Good Food keeps campus’ green momentum rolling
Photo courtesy of Mariam Zachary
Andy Bastian ’12 fiddles with the two new rotary composters in the basement of Hicks Hall to make them more efficient.
In print | Published August 26, 2010
Composting at Swarthmore is about to become much more efficient.
After two years of collaborating with students, Kanti Somani’s project of installing solar-powered compost bins on campus has reached its final stage. In a partnership with the college, Somani, the owner of a compost company called worms.com, applied for a $16,000 grant from the commonwealth of Pennsylvania in early 2008. They were awarded the grant in 2009, and two bins were installed in Hicks Hall and tested.
The bins will turn food scraps and other waste into plant fertilizer, which will be used for an organic lawn project on Mertz Field and in community gardens in Chester. The goal is to fertilize Mertz Field entirely with compost from the dining hall instead of man-made fertilizers. This will stop food waste from Sharples and Essie Mae’s from going to landfills or being incinerated. Somani said he hopes to be able to use some of the compost to feed his worms, as well.
Somani’s business, worms.com, sells compost bins, worms, and books about composting throughout the United States and Canada. Initially, he thought he would apply for the grant for himself, but decided to team up with a college and chose Swarthmore after hearing about the Good Food Project.
Over the summer, three students, Andy Bastian ’12, Jean Dahlquist ’11, and Camille Robertson ’13, were involved with the project. Bastian worked on remodelling the bins to be more effective, and Dahlquist and Robertson, both of whom are part of the Good Food Project, helped determine where the new bins should be placed on campus and what their role should be in the existing composting routine.
Normally, compost bins must be manually or machine-turned to allow oxygen to reach the waste and help it decompose. The solar powered bins have many benefits over other types. “These will be fully sustainable because they’ll be totally powered by the sun. Air is forced into it, and all your organic material can go into it. This really speeds up the process, so something that could take a couple of weeks only takes a couple of days. We also don’t have to worry about whether it’s getting enough air,” Somani said.
Each of the bins, which are about as wide as a desk, has a 900-pound capacity welded aluminum drum with insulated walls, which sits on a set of rollers that turn to spin the contents of the drum. While the drum tumbles, an air pump allows the oxygen to contact the compost.
“The aeration is essential to fuel the aerobic microorganisms that are responsible for breaking down the organic material in the drum. Without aeration, anaerobic organisms take over and produce really smelly by-products,” Bastian said in an e-mail.
As the organic materials decompose, they generate considerable amounts of heat, which is why this kind of composting is called thermophilic composting. “The main decomposers thrive in high temperatures, usually between 120 and 140 degrees Fahrenheit,” Bastian said. “Temperatures [in the bin] can get up to almost 160 degrees though, which is hot enough to cook a steak to medium rare.”
When the bins first came to campus after being shipped from Texas, there were several problems with them. “We saw that we were going to make a lot of changes,” Bastian said. “The system worked, just not well.” The units did not work well when the sun was not out, such as overnight or over a series of cloudy days, which drained the battery quickly.
Bastian spent a few weeks trying to modify the system, but eventually removed and replaced it with a more robust and efficient one. “The whole project was a good exercise in hands-on engineering design and I learned a lot about composting and working with solar power,” he said.
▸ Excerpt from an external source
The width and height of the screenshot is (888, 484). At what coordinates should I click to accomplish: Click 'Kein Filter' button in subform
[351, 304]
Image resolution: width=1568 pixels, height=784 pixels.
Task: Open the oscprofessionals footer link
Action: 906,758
Somani stressed the importance of his dedication and that after about three days, he knew he could rely on Bastian to finish the project.
The bins will use food from the dining hall and snack bar during the year. During summer, because Sharples was closed, the bins broke down paper dust, coffee bean chaff, and other waste substances donated by companies including Kimberly-Clark, ABC Lids, and Open Sky. Somani said, “I feel that it is very important to team up with local businesses and try to give back to the community.” He added that these companies are part of the Sustainable Business Network of Greater Philadelphia.
According to its website, sbnphiladelphia.org, the SBN is “a nonprofit network of local triple-bottom-line businesses and social entrepreneurs. We are local business people, professionals, social entrepreneurs, investors, not-for-profit leaders, and government representatives who are committed to building a more socially, environmentally, and financially sustainable local economy.”
Samples of the compost have been sent to Pennsylvania State University, and Somani said they “received some very favorable results.”
Jean Dahlquist ’11, co-coordinator of the Good Food Compost Project, said in an e-mail that she was impressed by the speed with which this project has progressed since the grant was awarded.
“It is amazing what you can do at Swarthmore with a few determined students… I just hope we can keep up the flow of new ideas and lots of drive.”